The Fort Wayne Journal Gazette had probably the harshest evaluation of Thomas’ management skills. The paper wrote that Thomas should be a charter member in the Hall of Shame, if the city ever establishes one. The daily called him “the man who almost single-handedly delivered a lethal blow” to the Fort Wayne franchise. Then the paper depicted Thomas as less than dedicated to his ownership responsibility.
“It seems clear now that Thomas was desperate for a date when he took the plain but true CBA to the dance, and as soon as something with more pizzazz caught his eye, he dumped the CBA and left it to find its own ride home without leaving money for cab fare,” wrote the paper in a recent editorial.

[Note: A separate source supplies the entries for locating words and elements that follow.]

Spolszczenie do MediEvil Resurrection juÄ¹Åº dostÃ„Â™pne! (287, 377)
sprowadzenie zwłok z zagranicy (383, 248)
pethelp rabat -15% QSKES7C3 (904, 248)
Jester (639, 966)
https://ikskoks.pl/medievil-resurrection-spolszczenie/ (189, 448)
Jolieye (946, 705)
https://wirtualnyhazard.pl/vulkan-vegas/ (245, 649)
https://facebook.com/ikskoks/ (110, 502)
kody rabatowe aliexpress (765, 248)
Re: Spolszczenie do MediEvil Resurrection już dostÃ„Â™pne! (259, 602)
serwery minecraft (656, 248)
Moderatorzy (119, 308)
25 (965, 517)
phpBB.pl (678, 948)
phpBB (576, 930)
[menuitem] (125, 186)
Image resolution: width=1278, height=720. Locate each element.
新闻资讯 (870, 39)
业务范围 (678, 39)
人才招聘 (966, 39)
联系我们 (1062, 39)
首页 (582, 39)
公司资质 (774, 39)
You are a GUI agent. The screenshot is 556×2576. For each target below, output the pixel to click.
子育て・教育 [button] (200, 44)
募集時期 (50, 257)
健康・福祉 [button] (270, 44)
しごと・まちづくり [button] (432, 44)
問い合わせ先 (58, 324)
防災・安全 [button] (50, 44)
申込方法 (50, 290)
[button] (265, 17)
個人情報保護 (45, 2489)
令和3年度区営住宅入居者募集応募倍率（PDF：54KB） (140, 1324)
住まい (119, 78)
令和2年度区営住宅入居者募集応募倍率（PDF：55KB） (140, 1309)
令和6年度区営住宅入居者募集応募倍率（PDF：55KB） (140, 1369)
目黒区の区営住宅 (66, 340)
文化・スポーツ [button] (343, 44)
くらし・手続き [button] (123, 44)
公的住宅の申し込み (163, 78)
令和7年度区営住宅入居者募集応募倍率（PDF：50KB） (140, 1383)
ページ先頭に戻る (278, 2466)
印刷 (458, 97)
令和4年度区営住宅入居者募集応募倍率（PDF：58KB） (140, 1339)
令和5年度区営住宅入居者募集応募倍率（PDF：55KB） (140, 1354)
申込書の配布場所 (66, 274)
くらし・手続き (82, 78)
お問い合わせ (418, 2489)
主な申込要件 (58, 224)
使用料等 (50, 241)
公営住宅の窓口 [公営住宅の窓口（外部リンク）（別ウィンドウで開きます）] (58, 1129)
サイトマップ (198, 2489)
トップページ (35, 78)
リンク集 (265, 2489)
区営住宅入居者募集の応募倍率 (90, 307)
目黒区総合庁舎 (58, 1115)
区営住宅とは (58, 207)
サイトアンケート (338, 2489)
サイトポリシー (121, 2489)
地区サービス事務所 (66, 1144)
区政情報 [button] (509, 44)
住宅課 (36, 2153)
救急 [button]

Fort Wayne Fury GM Rich Coffey was upset with Thomas, too. Coffey said his franchise sold about $650,000 worth of season tickets this year. But the Fury had played only 8 of its 28 home games when Thomas suspended operations, doing so without returning $464,000 of the season-ticket money for the games the team won’t play. Coffey reportedly gave his season-ticket holders tips on how to sue Thomas for their money. Thomas also owes Przybysz money from his purchase of the Hoops.
As for Grube, he has been with the Hoops under two different ownership and management systems. One has each franchise being locally owned and operated. The other has one owner running the entire league. Without question, Grube said, he favors local ownership.
“You need somebody in the community who has passion for what you’re doing and is networked into the community to be able to share that passion,” he said.
“Once we went away from local ownership, I feel it was very difficult to make a strong commitment to the community. We went from an entity that had limited partners, key leaders in the community involved with the team, and people that were really supporting Grand Rapids in general, who wanted to see this go,” he said.
“When you remove that entity from any organization and then expect it to continue to have the same support, I think that is unrealistic. So, I think it is imperative to have local ownership and to have people who live in the city, who are a part of the city, and that give back to the city, involved in what you’re doing in minor league sports. I’m glad we’re back to that.”
Grube told the Business Journal that he feels the franchise’s charity foundation and other community-based programs, a big part of the Hoops, will be back in service in the future. He said Langlois has shown an interest in bringing those efforts back. Grube also lavished praise on his staff for their dedication and work during the last few nightmare months in the Thomas-owned CBA.
“The commitment that we talked about earlier in the season has stayed with what we’re doing,” he said. “We wished that the commitment that we were showing at the local level would have been shown at the national level.”